Autism is a neurodevelopmental condition with genetic heterogeneity. It is characterized by difficulties in reciprocal social interactions with strong repetitive behaviors and stereotyped interests. Copy number variations (CNVs) are genomic structural variations altering the genomic structure either by duplication or deletion. De novo or inherited CNVs are found in 5–10% of autistic subjects with a size range of few kilobases to several megabases. CNVs predispose humans to various diseases by altering gene regulation, generation of chimeric genes, and disruption of the coding region or through position effect. Although, CNVs are not the initiating event in pathogenesis; additional preceding mutations might be essential for disease manifestation.
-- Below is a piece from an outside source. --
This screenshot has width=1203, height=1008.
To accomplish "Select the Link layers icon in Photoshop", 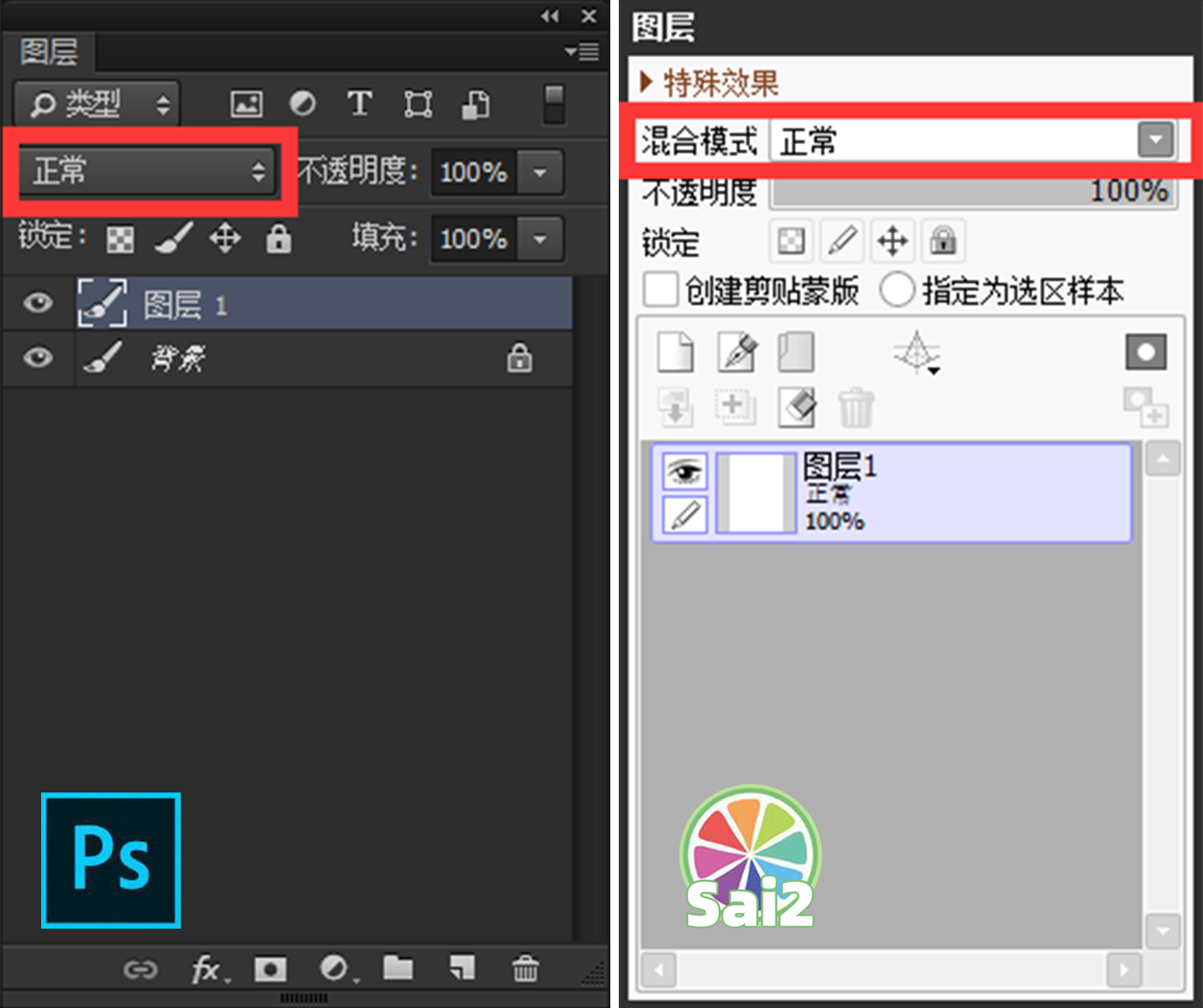I will coord(141,970).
The present study is aimed to identify the primary CNVs responsible for autism susceptibility in healthy cohorts to sensitize secondary-hits. In the current investigation, primary-hit autism gene CNVs are characterized in 1715 healthy cohorts of varying ethnicities across 12 populations using Affymetrix high-resolution array study. Thirty-eight individuals from twelve families residing in Karnataka, India, with the age group of 13–73 years are included for the comparative CNV analysis. The findings are validated against global 179 autism whole-exome sequence datasets derived from Simons Simplex Collection. These datasets are deposited at the Simons Foundation Autism Research Initiative (SFARI) database.